A patologia do igualitarismo

Publicado em: 22/05/2013

Durante o debate sobre os 10 anos de governo petista a filosofa Marilena Chauí, musa da falecida esquerda brasileira, vociferou, sob chuva de aplausos: “Eu odeio a classe média”. Só Sigmund Freud explica porque a classe média presente ao encontro se odeia tanto.

“A classe média é o atraso de vida”, desandou a professora da USP. E reiterou: “classe média é estupidez. É o que tem de reacionário, conservador, ignorante, petulante, arrogante, terrorista”. Garota eficiente em pregar o tal ódio de classes…

Nada de novo nesse ódio dos intelectuais à classe média, que na verdade vem a ser o que a antiga esquerda chamava de pequena burguesia. Céus, não havia ofensa mais virulenta do que chamar alguém de pequeno burguês.

Pequena burguesia ou classe média funciona – segundo os teóricos stalinistas, maoístas, castristas, leninistas – como algodão entre os cristais, ou seja, evita o necessário choque entre o operário e o burguês (capital e trabalho) impedindo a parusia, em outras palavras, impedindo a implantação do igualitarismo (comunismo). Os anos de 1960/1970 foram pródigos em destilar esse tipo de ódio juvenil.

Podemos interpretar de vários ângulos esse ódio da filósofa (péssimo exemplo os alunos falar desse modo), mas para mim o que está embutido na frase é o sintoma de doença inerente ao igualitarismo. A ânsia por igualdade é incomensurável e as veias do pescoço engrossam no calor dos debates como provou a manifestação da filósofa. O diabo que é essa coisa de igualdade cai num igualitarismo tão tosco na boca da falecida esquerda que a patologia nele embutida vem sendo descuidada.

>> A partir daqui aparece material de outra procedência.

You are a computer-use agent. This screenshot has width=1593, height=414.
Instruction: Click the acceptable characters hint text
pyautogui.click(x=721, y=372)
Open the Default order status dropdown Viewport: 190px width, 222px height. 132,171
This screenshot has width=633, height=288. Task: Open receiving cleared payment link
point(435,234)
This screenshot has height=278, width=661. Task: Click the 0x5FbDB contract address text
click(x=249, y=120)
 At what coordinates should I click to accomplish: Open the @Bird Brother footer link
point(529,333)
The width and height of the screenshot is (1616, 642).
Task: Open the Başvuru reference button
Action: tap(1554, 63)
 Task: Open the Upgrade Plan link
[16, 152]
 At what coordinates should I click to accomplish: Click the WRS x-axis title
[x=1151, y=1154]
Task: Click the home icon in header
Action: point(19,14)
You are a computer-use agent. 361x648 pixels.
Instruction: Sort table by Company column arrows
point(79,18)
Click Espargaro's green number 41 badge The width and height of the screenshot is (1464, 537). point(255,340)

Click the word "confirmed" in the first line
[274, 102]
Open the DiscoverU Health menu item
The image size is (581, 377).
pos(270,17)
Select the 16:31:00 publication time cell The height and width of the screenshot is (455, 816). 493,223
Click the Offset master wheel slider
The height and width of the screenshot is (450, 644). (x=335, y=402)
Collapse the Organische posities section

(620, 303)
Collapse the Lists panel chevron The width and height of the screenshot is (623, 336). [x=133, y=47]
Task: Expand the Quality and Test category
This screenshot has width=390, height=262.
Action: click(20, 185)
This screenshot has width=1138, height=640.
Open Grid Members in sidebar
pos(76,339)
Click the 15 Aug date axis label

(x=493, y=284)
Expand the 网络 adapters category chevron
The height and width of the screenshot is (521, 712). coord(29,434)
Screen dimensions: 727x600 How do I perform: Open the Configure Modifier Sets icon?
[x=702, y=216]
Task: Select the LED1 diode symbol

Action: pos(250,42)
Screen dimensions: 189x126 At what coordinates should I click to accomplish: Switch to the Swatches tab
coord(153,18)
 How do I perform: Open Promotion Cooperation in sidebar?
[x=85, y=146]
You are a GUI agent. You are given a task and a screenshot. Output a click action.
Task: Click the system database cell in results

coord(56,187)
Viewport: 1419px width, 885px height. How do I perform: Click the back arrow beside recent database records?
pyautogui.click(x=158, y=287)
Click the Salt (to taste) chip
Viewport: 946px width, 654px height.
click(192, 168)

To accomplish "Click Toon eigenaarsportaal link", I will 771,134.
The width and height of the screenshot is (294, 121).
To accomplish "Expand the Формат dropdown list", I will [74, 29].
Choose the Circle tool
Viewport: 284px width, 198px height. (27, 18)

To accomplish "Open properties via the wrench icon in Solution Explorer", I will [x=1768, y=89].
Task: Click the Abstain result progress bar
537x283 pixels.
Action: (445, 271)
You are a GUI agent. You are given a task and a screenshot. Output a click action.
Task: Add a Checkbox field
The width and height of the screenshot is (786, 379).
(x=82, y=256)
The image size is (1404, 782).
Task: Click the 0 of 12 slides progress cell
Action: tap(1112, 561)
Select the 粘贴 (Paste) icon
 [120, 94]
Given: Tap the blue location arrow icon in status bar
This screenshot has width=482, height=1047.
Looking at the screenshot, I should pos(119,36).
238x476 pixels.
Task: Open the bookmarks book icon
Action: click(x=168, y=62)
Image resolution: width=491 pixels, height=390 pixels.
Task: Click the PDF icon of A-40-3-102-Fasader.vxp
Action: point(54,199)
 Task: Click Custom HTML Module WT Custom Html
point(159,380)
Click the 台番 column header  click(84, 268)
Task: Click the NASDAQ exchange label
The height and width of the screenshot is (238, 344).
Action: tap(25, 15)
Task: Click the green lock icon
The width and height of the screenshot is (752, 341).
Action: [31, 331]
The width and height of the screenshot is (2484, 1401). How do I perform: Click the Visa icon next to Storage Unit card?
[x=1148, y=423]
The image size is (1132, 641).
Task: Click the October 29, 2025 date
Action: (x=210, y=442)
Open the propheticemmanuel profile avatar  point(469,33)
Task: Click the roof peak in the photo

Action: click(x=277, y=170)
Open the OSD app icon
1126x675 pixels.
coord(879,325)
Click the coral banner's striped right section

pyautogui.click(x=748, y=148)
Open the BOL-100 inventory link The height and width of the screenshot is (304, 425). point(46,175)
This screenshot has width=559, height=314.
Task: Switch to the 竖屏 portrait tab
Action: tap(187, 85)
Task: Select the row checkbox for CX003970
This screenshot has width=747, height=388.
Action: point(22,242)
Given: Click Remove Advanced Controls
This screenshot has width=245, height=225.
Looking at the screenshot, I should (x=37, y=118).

Partimos do principio de que somos todos iguais, absolutamente iguais, saímos todos da mesma forma, à imagem e semelhança de Deus e, assim, qualquer observação diferenciada é pecaminosa ou reacionária, o que vem a ser a mesma coisa. O discurso da igualdade foi vital para nos levar a um patamar civilizatório que colocou a dignidade humana como valor supremo, mas tornou-se tragédia na outra ponta ao municiar quem, mecanicamente, deseja impor sistemas que funcionam só se fossemos pasteurizados.

Tal ansiedade gerou, diante de distorções na sociedade, duas palavrinhas tiradas da cartola do mágico: socialismo e comunismo que, no século passado, foram pródigas em mobilizar homens e mulheres em todos os recantos; o banho de sangue gerado por esse igualitarismo demente ainda não é avaliado com objetividade. Mesmo porque comete pecado mortal quem ouse fazer qualquer consideração que cheire contestação ao ideal da busca dessa igualdade absoluta. O mundo passou um século empurrado pela busca dessa igualdade e só produziu atrocidades

O que vemos hoje dando a entender que não aprendemos a lição? A mesma cantilena, a mesma baboseira e nós aqui na planície aceitamos tudo! Quem não tolera as diferenças? Principalmente gente que acorda, depois da festa noturna, e se acha ungida pelos deuses para pregar a igualdade absoluta e a prender, arrebentar, expulsar, matar quem não quiser ir para o paraíso proposto.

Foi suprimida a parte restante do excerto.